_What to work on_.
Take the line containing "You are a GUI" and every line after it to the end of the records, and copy them exactly, leaving out pictures.

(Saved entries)
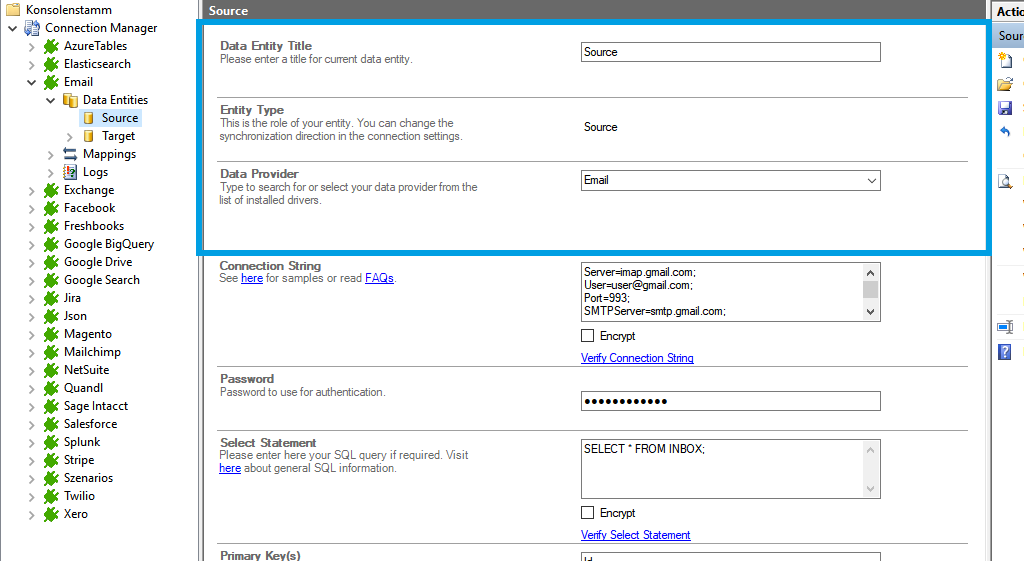1024x561 pixels.
Task: Select the Target data entity
Action: click(x=118, y=136)
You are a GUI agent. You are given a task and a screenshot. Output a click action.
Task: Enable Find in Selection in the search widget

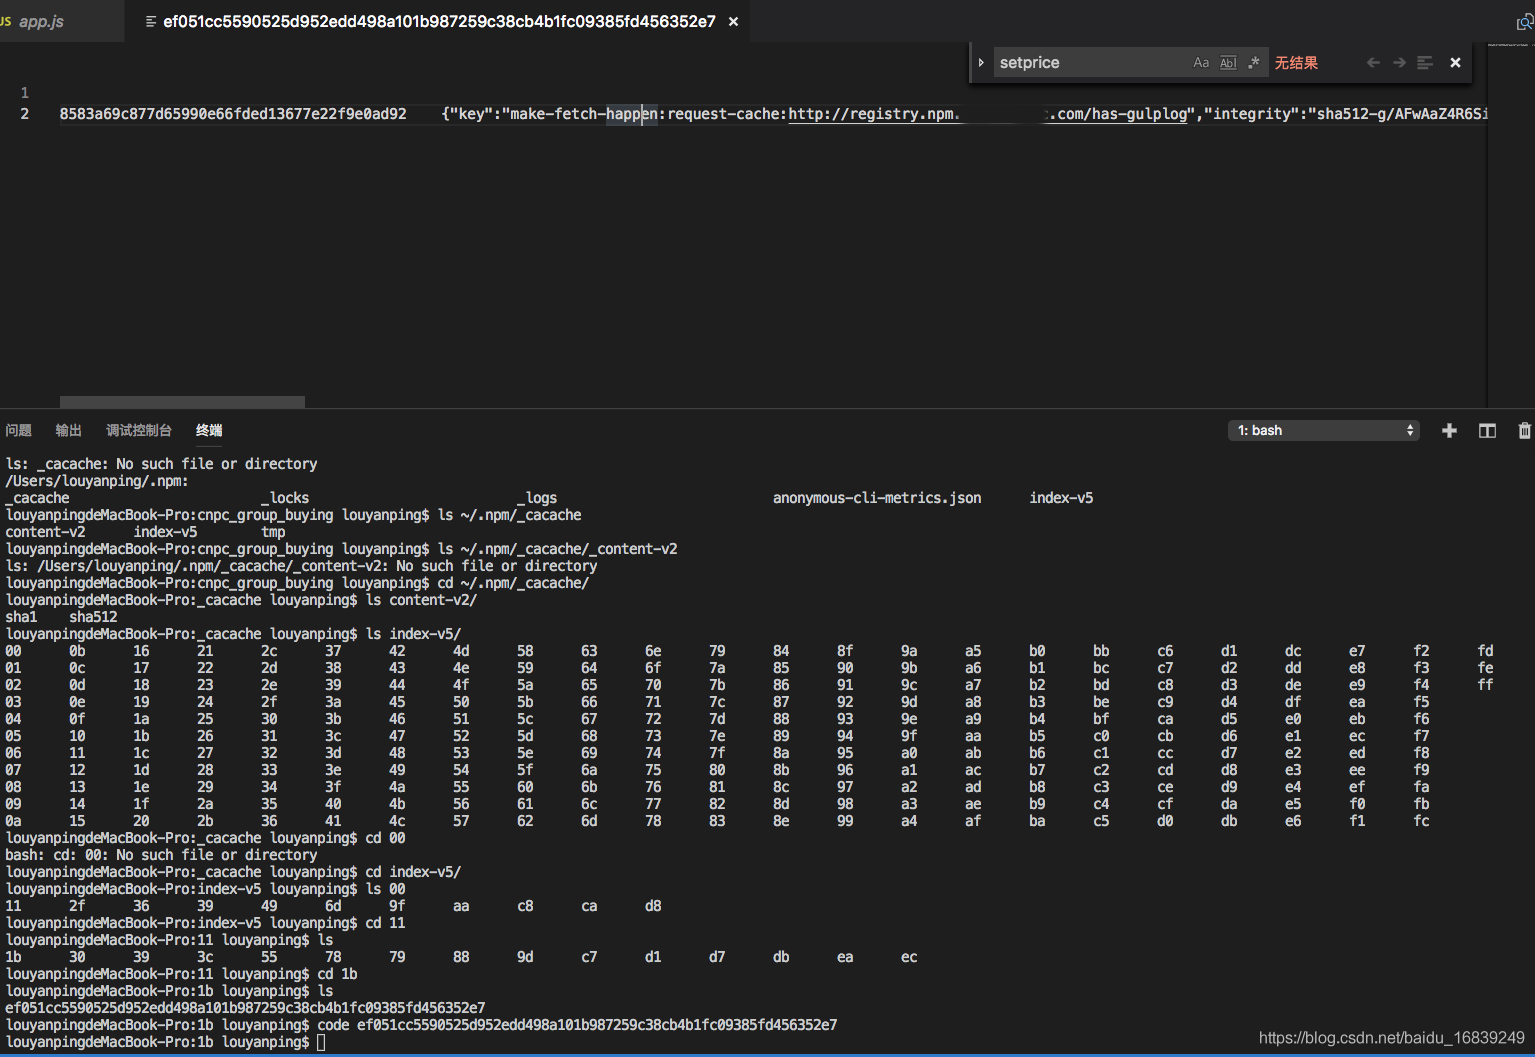[1424, 62]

_Task response_.
You are a GUI agent. You are given a task and a screenshot. Output a click action.
Task: Enable Find in Selection in the search widget

[1424, 62]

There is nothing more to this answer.